Property Insights – housing rental market impact on interest rates

The housing rental market is instrumental in containing CPI inflation currently, and thus a contributor to low current interest rates. However, the overall CPI for housing and utilities remains the most troublesome CPI item.

The Consumer Price Index (CPI) for housing and utilities remains the single-most troublesome major CPI sub-index from an overall inflation and interest rate point of view. Of the 4.1% yea-on-year CPI inflation rate in February, this key sub-index contributed 1.3 percentage points, the single largest contributor to CPI inflation.

It is the combination of this CPI sub-index’s large weighting of 24.62% in the overall CPI, the largest weighting in the CPI, and its inflation rate of 5.3%.

However, its upward pressure on overall CPI could have been far worse were it not for a weak rental market.

The weakness prevalent in the residential rental market has kept the CPI inflation rate for actual rentals at a lowly 4.19% in the most recent survey, well down from 5.68% back in September 2017. The CPI for owner equivalent rentals has also slowed from year-on-year inflation of 5.39% as at September 2017 to 3.84% by the early-2019 survey.

This slowing in the two categories of rental inflation has been important to the overall CPI, because the two indices have a large combined weighting of almost 17%.

However, while weak housing market performance is a positive for containing interest rates at present, certain key housing-related cost items are more troublesome for CPI inflation. Here FNB refers to CPIs for the various for municipal rates and utilities tariffs, and electricity isn’t the biggest problem of late.

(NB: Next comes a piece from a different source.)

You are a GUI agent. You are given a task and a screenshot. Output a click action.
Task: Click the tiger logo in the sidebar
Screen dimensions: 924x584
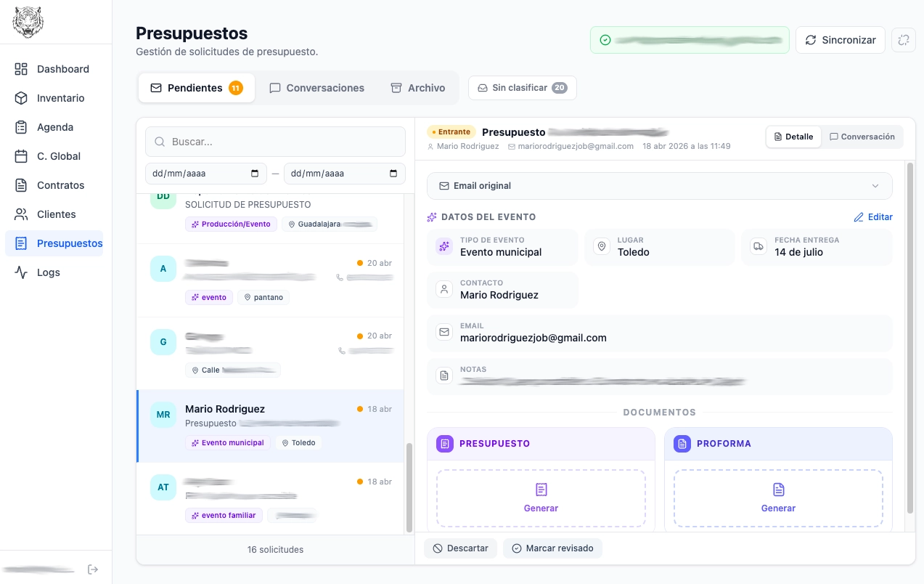(x=28, y=23)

In February, the CPI for “Water and Other Services”, which includes municipal rates as well as non-electricity tariffs such as water, was rising year-on-year by 10.99%. The CPI for electricity and other household fuels was inflating by 7.63% (although probably due to accelerate soon given the NERSA tariff hike announcement in March.

And finally, there is the weak home maintenance and repairs market, its CPI rising by a lowly 2.59%, possibly being “crowded out” by the strong rates and utilities tariff hikes which exert pressure on household finances.